Work instructions: In the listing below, find the line containing "This screenshot has width=802, height=585." and the line containing "Task: Toggle fit-to-screen view icon". Repeat exactly those two lines and every line between them.

The data:
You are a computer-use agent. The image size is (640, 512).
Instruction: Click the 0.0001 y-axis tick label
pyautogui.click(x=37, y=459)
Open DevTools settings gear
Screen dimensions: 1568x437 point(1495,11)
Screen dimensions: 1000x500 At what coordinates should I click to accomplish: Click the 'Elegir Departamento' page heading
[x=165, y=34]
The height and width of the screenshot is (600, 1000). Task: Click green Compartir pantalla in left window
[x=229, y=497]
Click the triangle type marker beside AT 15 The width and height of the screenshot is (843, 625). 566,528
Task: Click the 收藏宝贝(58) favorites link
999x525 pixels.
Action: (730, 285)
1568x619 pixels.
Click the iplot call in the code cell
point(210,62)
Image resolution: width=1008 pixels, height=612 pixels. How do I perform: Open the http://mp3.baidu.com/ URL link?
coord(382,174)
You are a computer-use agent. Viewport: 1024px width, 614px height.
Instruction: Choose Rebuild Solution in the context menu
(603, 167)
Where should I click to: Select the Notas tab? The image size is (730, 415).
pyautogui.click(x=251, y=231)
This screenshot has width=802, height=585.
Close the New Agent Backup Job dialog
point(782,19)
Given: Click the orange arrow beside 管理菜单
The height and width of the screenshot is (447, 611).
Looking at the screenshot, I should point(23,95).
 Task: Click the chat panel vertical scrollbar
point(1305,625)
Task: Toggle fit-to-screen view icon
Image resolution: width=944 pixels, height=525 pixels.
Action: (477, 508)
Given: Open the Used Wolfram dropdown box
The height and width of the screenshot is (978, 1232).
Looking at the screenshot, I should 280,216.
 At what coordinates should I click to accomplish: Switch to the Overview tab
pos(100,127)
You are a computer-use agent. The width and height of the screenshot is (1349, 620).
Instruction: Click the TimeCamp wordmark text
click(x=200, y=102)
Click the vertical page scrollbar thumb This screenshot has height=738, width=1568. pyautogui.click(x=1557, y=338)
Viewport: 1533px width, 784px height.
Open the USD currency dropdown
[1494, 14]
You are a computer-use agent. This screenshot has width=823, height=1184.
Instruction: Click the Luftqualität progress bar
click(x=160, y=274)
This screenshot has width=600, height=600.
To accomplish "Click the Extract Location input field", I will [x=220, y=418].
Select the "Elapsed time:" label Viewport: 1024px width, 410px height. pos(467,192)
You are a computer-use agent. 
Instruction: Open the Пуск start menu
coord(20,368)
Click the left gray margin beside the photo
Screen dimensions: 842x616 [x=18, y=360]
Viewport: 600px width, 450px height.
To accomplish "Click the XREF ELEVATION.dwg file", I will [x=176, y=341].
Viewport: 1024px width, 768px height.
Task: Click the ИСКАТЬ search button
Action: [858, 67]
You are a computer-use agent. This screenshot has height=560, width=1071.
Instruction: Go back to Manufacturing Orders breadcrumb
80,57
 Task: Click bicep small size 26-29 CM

Answer box:
This screenshot has width=802, height=585.
Close the New Agent Backup Job dialog
point(782,19)
Given: Click the orange arrow beside 管理菜单
The height and width of the screenshot is (447, 611).
Looking at the screenshot, I should point(23,95).
 Task: Click the chat panel vertical scrollbar
point(1305,625)
Task: Toggle fit-to-screen view icon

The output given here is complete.